*Potongan Dokumen*.
⁂

Dari 150 data penjualan harian, distribusi performa terbagi cukup merata karena data dibangkitkan secara acak uniform antara 100–2000. Kategori Good dan Average mendominasi karena rentang nilainya paling lebar (400–1400). Sementara Excellent dan Poor cukup sedikit karena berada di ujung ekstrem. Ini menggambarkan kondisi penjualan yang tipikal — sebagian besar transaksi berada di kisaran menengah, dan hanya sebagian kecil yang benar-benar luar biasa atau sangat rendah.

5 Task 4 — Multi-Company Dataset Simulation

Tujuan: Simulasi data karyawan untuk banyak perusahaan dengan atribut lengkap.

Deskripsi:

Fungsi generate_company_data(n_company, n_employees) menghasilkan dataset dengan kolom: company_id, employee_id, salary, department, performance_score (0–100), dan KPI_score (0–100). Nested loop digunakan: loop luar untuk setiap perusahaan, loop dalam untuk setiap karyawan. Kondisi logis diterapkan untuk menentukan top performer (KPI > 90). Setelah data terbentuk, program menghitung ringkasan per perusahaan: rata-rata gaji, rata-rata performance score, rata-rata KPI, jumlah top performer, dan departemen dengan KPI tertinggi.

⁂

*Data*.

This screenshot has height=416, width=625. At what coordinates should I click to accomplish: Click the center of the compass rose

⁂

*Tujuan*.
Tuliskan lanjutan teks tentang simulasi dataset, dimulai tepat setelah kalimat terakhirnya. Data tersebut merupakan bahan tersendiri yang terpisah dari teks tentang simulasi dataset.

*Jawaban*.
Output:

  • Dataset simulasi karyawan

  • Tabel ringkasan per perusahaan

  • Bar plot perbandingan rata-rata KPI antar perusahaan

  • Scatter plot salary vs performance_score

5.1 Load Data

company_df <- read.csv("company_data.csv")
cat("Dimensi:", nrow(company_df), "baris,", ncol(company_df), "kolom\n")
## Dimensi: 160 baris, 6 kolom
head(company_df, 10) %>%
  kable(
    caption     = "Tabel 4.1 — Preview company_data.csv (10 baris pertama)",
    col.names   = c("Company ID", "Employee ID", "Salary", "Department",
                    "Performance Score", "KPI Score"),
    align       = c("c", "c", "r", "l", "r", "r"),
    digits      = 2,
    format.args = list(big.mark = ",")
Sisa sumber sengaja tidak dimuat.